This order has been founded by Marsh for the reception of two remarkable birds, which he has named Ichthyornis dispar and Apatornis celer, both from the Cretaceous rocks of North America.
In Ichthyornis dispar, which may be taken as the type of the order, the teeth (fig. 352, a) were sunk in distinct sockets, and were "small, compressed, and pointed, and all of those preserved are similar. Those in the lower jaw number about twenty in each ramus, and are all more or less inclined backwards. . . . The maxillary teeth appear to have been equally numerous, and essentially the same as those in the mandible. The skull was of moderate size, and the eyes placed well forward. The lower jaws are long and slender, and the rami were not closely united at the symphysis. . . . The jaws were apparently not encased in a horny sheath.
" The scapular arch, and the bones of the wings and legs, all conform closely to the true ornithic type. The wings were large in proportion to the legs, and the humerus had an extended radial crest. The metacarpals were united, as in ordinary birds. The bones of the posterior extremities resemble those of swimming birds. The vertebrae (see fig. 352, c and c') were all biconcave, the concavities at each end of the centra being distinct and nearly alike. Whether the tail was elongated cannot at present be determined; but the last vertebra of the sacrum was unusually large.
" The bird was fully adult, and about as large as a pigeon. With the exception of the skull, the bones do not appear to have been pneumatic, though most of them are hollow. The species was carnivorous, and probably aquatic." (Marsh.)

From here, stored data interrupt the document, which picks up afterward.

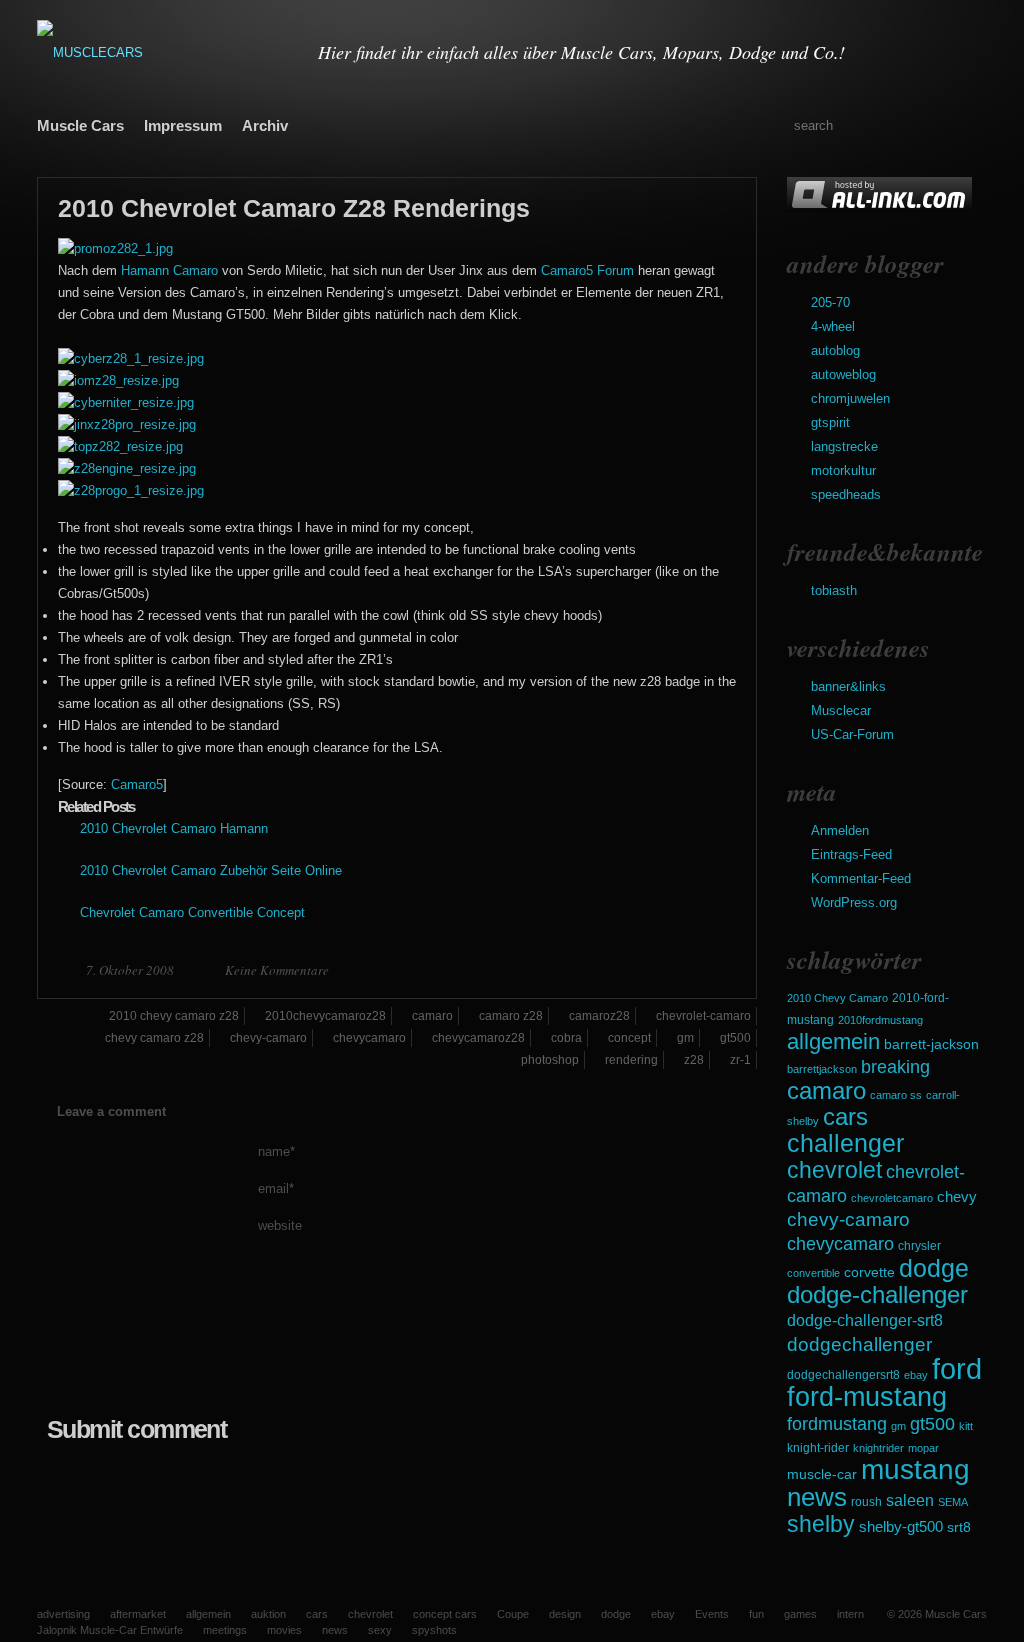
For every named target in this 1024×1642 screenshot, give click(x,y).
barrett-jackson (931, 1044)
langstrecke (844, 446)
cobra (566, 1038)
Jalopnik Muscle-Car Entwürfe (110, 1630)
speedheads (846, 494)
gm (898, 1426)
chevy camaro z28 (154, 1038)
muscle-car (822, 1474)
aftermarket (138, 1614)
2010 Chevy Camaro (837, 998)
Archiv (265, 125)
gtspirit (830, 422)
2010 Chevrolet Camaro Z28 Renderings (294, 208)
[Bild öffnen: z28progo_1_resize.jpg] (131, 490)
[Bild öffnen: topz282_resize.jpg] (120, 446)
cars (845, 1116)
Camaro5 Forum (587, 270)
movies (284, 1630)
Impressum (183, 125)
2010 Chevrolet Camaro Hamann (174, 828)
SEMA (953, 1502)
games (800, 1614)
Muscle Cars (80, 125)
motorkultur (843, 470)
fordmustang (837, 1423)
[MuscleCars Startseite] (165, 52)
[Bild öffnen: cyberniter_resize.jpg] (126, 402)
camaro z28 (511, 1016)
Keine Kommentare (277, 970)
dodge (934, 1268)
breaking (895, 1067)
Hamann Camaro (169, 270)
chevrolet (834, 1170)
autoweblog (843, 374)
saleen (910, 1500)
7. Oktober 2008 (131, 970)
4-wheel (833, 326)
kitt (966, 1426)
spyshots (434, 1630)
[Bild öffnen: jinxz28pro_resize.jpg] (127, 424)
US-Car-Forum (852, 734)
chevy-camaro (848, 1219)
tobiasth (834, 590)
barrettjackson (822, 1069)
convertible (813, 1273)
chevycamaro (840, 1243)
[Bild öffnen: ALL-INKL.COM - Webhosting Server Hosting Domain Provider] (879, 207)
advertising (63, 1614)
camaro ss (896, 1095)
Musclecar (841, 710)
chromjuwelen (850, 398)
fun (756, 1614)
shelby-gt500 (901, 1527)
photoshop (550, 1060)
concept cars (445, 1614)
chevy (957, 1196)
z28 (694, 1060)
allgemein (833, 1041)
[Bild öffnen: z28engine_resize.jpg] (127, 468)
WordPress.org (854, 902)
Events (712, 1614)
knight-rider (818, 1448)
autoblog (835, 350)
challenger (845, 1143)
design (565, 1614)
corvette (869, 1272)
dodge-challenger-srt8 (865, 1320)
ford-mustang (867, 1397)
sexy (380, 1630)
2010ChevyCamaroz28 (325, 1016)
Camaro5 (137, 784)
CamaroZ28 (599, 1016)
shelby (821, 1524)
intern (850, 1614)
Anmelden (840, 830)
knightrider (878, 1448)
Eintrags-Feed (851, 854)
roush (866, 1502)
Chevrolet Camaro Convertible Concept (192, 912)
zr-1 (740, 1060)
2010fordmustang (880, 1020)
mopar (923, 1448)
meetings (225, 1630)
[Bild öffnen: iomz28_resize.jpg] (118, 380)
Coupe (513, 1614)
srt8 (959, 1527)
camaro (826, 1090)
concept (629, 1038)
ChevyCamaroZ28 (478, 1038)
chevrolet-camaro (703, 1016)
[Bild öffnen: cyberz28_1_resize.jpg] (131, 358)
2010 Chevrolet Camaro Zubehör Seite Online (211, 870)
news (817, 1497)
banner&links (848, 686)
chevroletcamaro (892, 1198)
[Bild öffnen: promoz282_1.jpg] (115, 248)
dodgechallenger (859, 1344)
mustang (915, 1469)
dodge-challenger (877, 1294)
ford (957, 1368)
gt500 (932, 1423)
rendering (631, 1060)
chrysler (919, 1246)
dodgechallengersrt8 (843, 1375)
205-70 (830, 302)
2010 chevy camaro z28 (174, 1016)
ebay (916, 1375)
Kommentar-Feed (861, 878)
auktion (268, 1614)
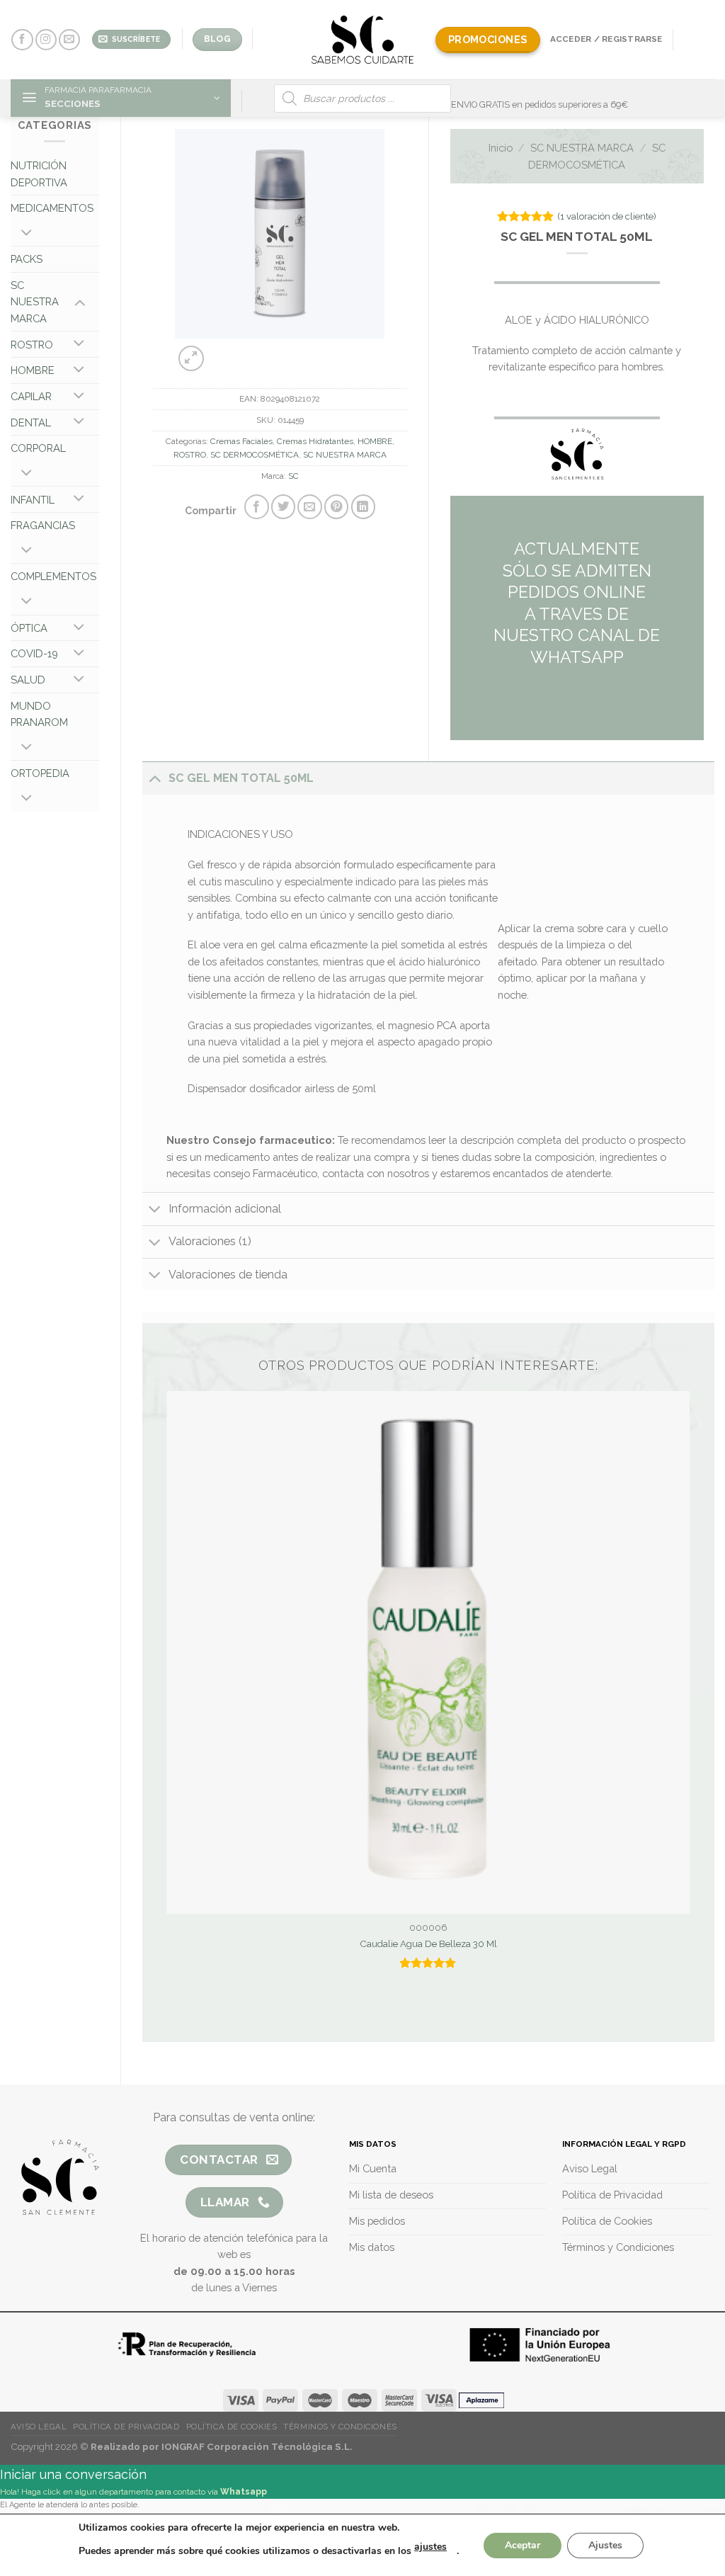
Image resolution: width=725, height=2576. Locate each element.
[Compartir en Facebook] (256, 506)
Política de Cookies (232, 2427)
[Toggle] (26, 233)
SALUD (28, 680)
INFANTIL (33, 500)
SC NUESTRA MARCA (35, 301)
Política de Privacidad (126, 2427)
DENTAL (31, 422)
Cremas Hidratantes (315, 441)
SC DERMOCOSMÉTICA (254, 455)
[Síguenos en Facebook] (22, 40)
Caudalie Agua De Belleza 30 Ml (428, 1944)
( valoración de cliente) (606, 216)
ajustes (430, 2546)
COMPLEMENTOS (53, 576)
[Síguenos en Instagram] (46, 40)
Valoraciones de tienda (228, 1274)
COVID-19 (34, 653)
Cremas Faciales (241, 441)
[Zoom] (191, 358)
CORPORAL (38, 448)
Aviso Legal (39, 2427)
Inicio (501, 148)
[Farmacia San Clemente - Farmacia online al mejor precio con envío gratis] (363, 39)
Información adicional (225, 1208)
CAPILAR (31, 396)
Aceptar (522, 2545)
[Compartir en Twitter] (283, 506)
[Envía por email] (309, 506)
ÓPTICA (29, 628)
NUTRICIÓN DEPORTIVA (39, 173)
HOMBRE (33, 370)
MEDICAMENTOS (52, 208)
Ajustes (605, 2545)
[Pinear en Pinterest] (336, 506)
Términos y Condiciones (339, 2427)
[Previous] (257, 351)
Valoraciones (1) (210, 1241)
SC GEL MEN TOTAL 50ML (241, 778)
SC (293, 476)
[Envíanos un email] (69, 40)
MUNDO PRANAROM (39, 714)
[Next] (292, 351)
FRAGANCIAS (43, 525)
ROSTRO (32, 345)
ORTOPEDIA (40, 773)
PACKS (26, 259)
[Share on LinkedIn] (363, 506)
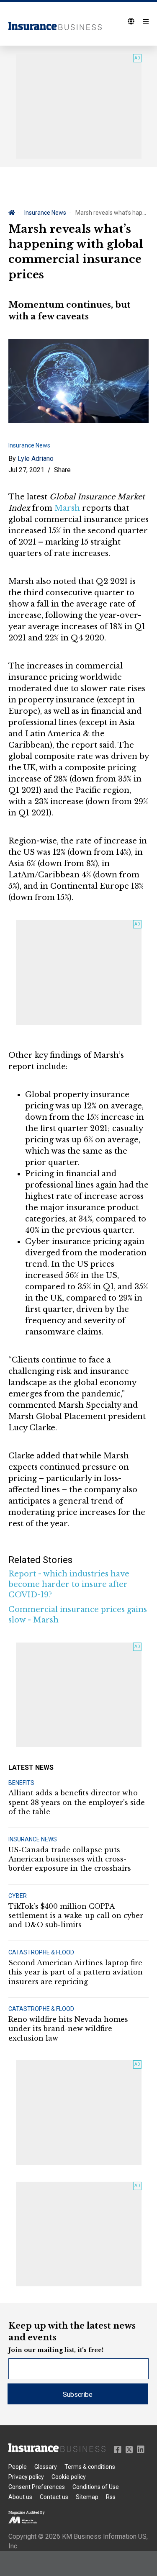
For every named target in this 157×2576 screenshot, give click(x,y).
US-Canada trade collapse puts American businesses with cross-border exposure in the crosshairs (69, 1859)
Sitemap (87, 2497)
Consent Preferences (36, 2486)
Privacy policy (26, 2476)
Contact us (54, 2497)
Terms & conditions (89, 2466)
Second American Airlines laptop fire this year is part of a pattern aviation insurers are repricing (75, 1972)
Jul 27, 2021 (26, 470)
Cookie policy (68, 2476)
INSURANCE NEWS (32, 1839)
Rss (111, 2497)
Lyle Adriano (36, 459)
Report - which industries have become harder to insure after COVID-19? (68, 1584)
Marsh (67, 508)
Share (62, 470)
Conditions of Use (95, 2486)
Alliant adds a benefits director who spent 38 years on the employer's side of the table (76, 1802)
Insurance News (45, 212)
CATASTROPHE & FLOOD (41, 1952)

Apatornis agrees with Ichthyornis in most of the above characters, but the structure of its jaws is not fully known. It follows from the above that the order Odontotormae is characterised by the possession of distinct teeth sunk in separate sockets in the jaw and not in a continuous groove, by the fact that the vertebrae are biconcave, and by the possession of a carinate sternum and well-developed wings.